Monday, June 27, 2011

Putting things together

Half a year ago there was a thread on the kde-core-devel mailing list with the topic "why kdelibs?". I gave a potential answer and this resulted in a series of great discussions. While these discussions were very constructive, it was pretty clear, that we would need an in-person meeting to finally answer the question about the future of the KDE platform.


At the same time Mario was preparing the third KDE developer meeting at Randa, Switzerland. It began with a Tokamak sprint in 2009, continued with a combined KDE multimedia and KDE edu sprint, and for 2011 he was preparing a triple sprint with KDE multimedia, KDevelop, and Nepomuk. Mario put up with the adventure and offered to host another sprint as well, so we put things together and added the Platform 11 sprint to the list.


The sprint ended two weeks ago. It turned out to be four and a half sprint in one, with the kdenlive gang joining us for some extended hacking fun. Almost sixty KDE people were in the middle of the Swiss mountains, coding, discussing, and plotting the future. It was an inspiring and productive event, thanks to the hospitality of Mario and his team (including his family), thanks to the incredible energy, which is unleashed, when KDE people get together. I have been at many sprints over the last years, but it still amazes me every single time, that it immediately feels like meeting old friends, even if you have never met the people in person before. But it's more than just a bunch of friends. It's a group of professionals, putting an incredible amount of passion, creativity, and talent into KDE. This makes these kind of events unique and it's stunning what can be achieved there.

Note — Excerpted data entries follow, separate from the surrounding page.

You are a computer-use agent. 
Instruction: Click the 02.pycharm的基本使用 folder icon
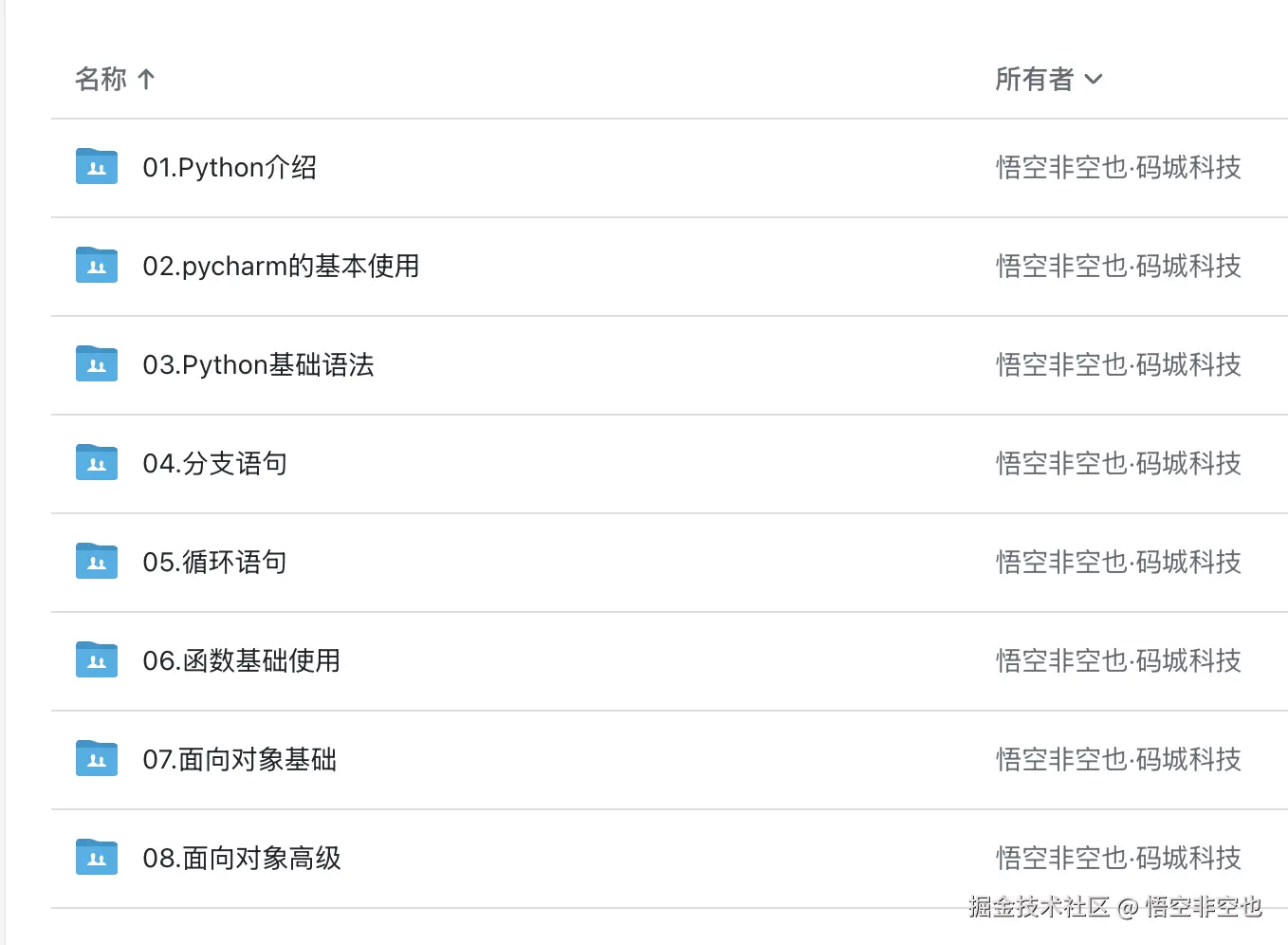pos(97,266)
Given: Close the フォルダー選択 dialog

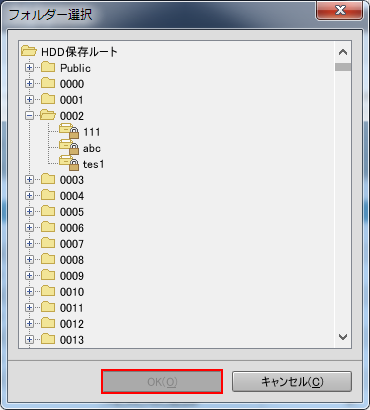Looking at the screenshot, I should coord(340,10).
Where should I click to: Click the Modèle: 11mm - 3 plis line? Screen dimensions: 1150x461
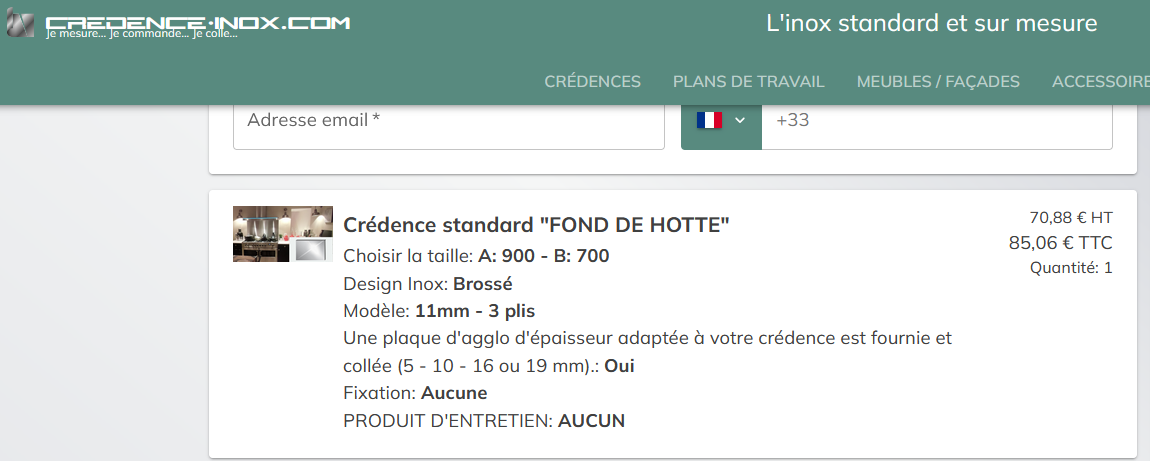(x=439, y=310)
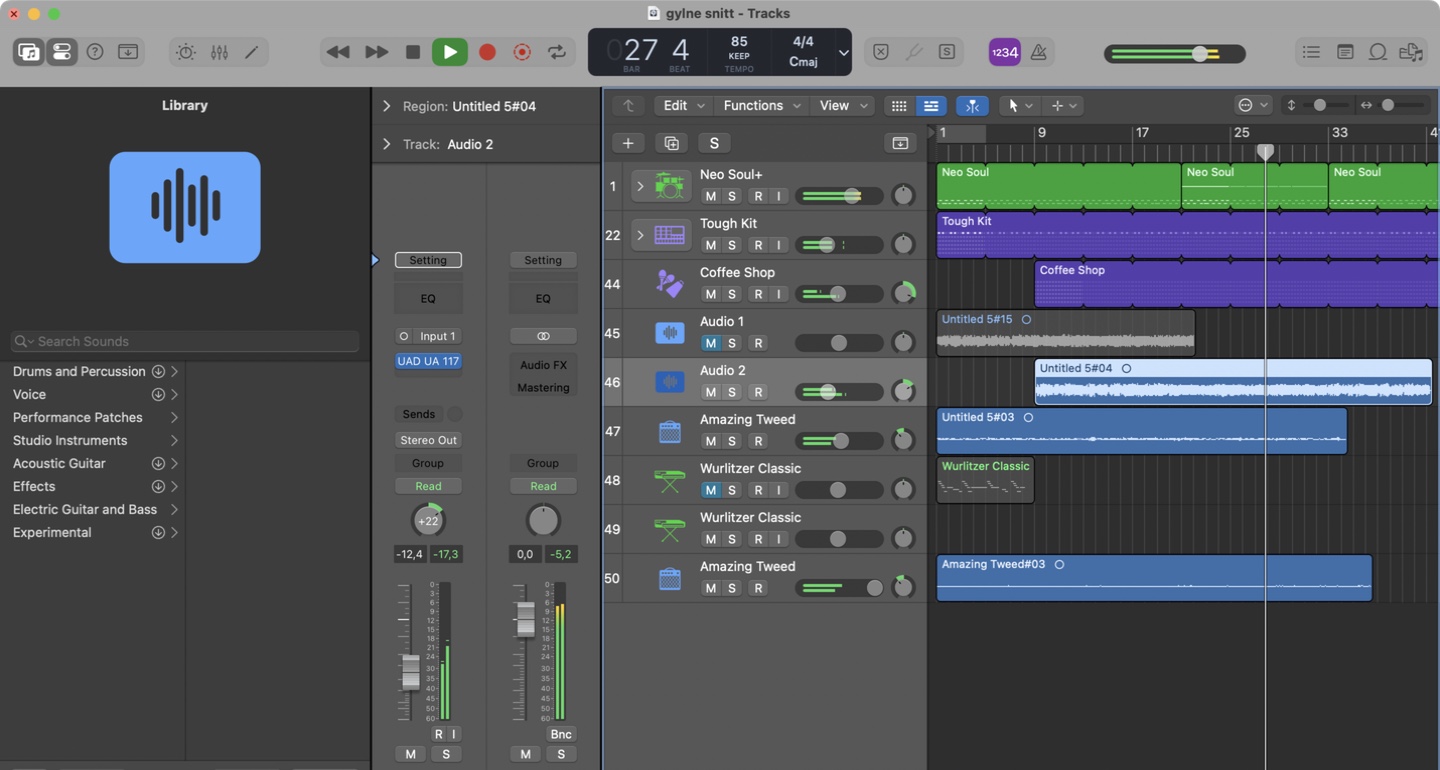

For me the most important result of the Platform 11 sprint was the consensus we built about where we want to move the KDE platform. It's about making the components we provide more accessible to developers, expanding our reach, and cleaning up our technology. We'll go with more modular frameworks with less dependencies, which can be used naturally along other Qt libraries, and a release process which will deliver our work quickly. More details are described in a series of mails about the future of our frameworks from Sebas, the intended organization of our frameworks from Kevin, a plan to transition to KDE frameworks from David, and the KDE git workflow from me, on the kde-core-devel mailing list. To reflect the changes we'll refer to the KDE libraries and required runtime components as the KDE Frameworks in the future and retire the use of the platform term. This expresses well, that KDE provides utility for building great applications, but isn't tying users or developers to a monolithic block of dependencies.

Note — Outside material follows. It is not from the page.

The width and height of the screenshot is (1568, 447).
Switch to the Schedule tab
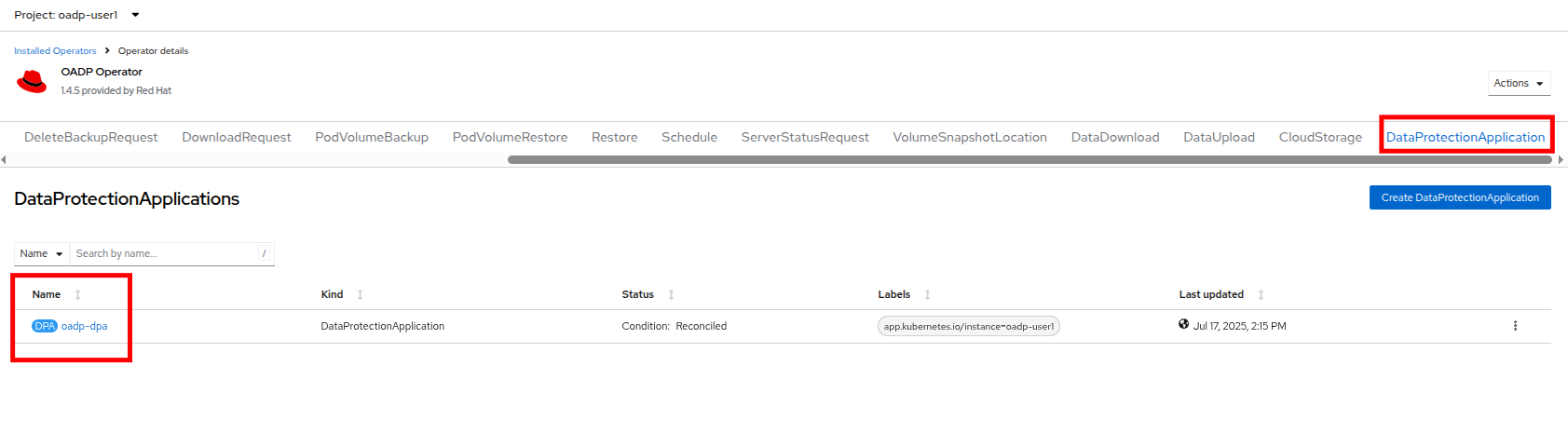click(689, 138)
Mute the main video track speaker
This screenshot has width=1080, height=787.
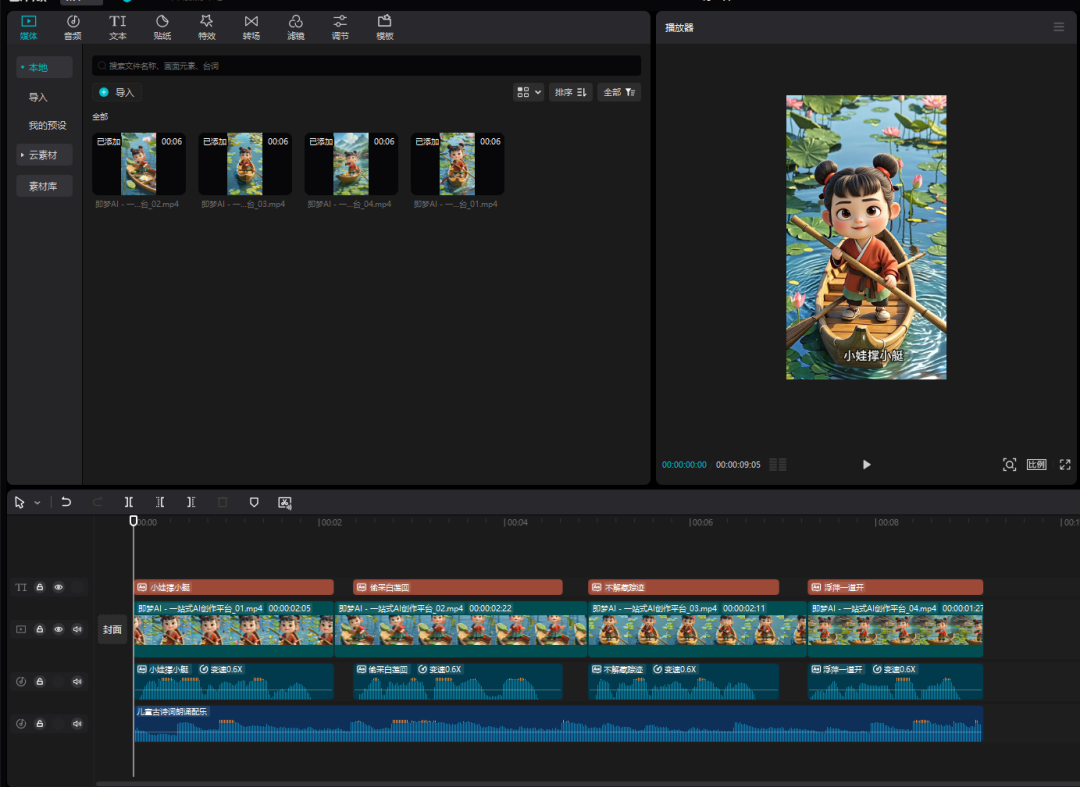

What happened to the idea of merging the KDE development platform and Qt? It was a radical idea to trigger some thoughts, not a plan how to actually proceed. The main goals behind the idea, to make the KDE libraries more accessible, lower the barrier for developers using the libraries, to remove redundancies, to clean up the developer story, grow the developer community, and provide a consistent story to users, they still hold. A lot of what we discussed at Randa goes into this direction. Libraries will become more self-contained and we'll try to put quite some code into Qt. For a full merge neither Qt nor KDE are ready yet, so I think it's a good solution for now, to work on the concrete plans we came up with at Randa along the goals of making the KDE frameworks more easily accessible and available to a wide audience of application developers.

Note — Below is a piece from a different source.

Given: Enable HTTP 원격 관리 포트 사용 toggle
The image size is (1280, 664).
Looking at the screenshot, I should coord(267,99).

The other sprints happening at Randa also created impressive results. The multimedia guys were putting together the bits and pieces around Amarok, Phonon, PulseAudio, and KMix, and kdeenlive joined the KDE community. At the Nepomuk sprint the Zeitgeist and Nepomuk developers came up with a plan how to integrate their technologies, putting together the best parts of semantic technology on the free desktop. The KDevelop group was tremendously focused, they weren't really visible to me. When I was leaving Randa I met Alexander Dymo at the train station, as we took the same train, and he told me that they managed to check off all their todo items during the sprint. That's impressive, and it reflects the spirit of the Randa meeting.


We had a great mix of people at Randa, KDE dinosaurs and fresh blood, people central to the community for years, and people just joining. We had some friends from the GNOME community there, and we had local people being interested in what we were up to. Even when taking a walk through a bit of the mountains around Randa, we met people interested in what we were doing and ended up discussing KDE.


In the end to me the dominant theme of the meeting was putting things together. We did that with our plans for the KDE frameworks, we did that with various parts of the community, we did it with our relation to other communities, and of course we put quite some code together on top of all that.

2 comments:

  1. Nice to hear the merger is progressing!

    However, are there any documents/wikis/pages that illustrate what is going to be merged and with what part of Qt? Or is this Top Secret(TM) at the moment? :)

    ReplyDelete
  2. @Ignat: It's not secret at all. There are some bits on the Platform 11 Wiki, e.g. http://community.kde.org/KDE_Core/Platform_11/Eliminating_Duplication_With_Qt, and there is more on the Qt contributor's summit, e.g. http://developer.qt.nokia.com/groups/qt_contributors_summit/wiki/QDateTime. We are still a bit limited by Qt not having opened up completely. There hopefully is more to come, when Open Governance for Qt becomes a practical reality.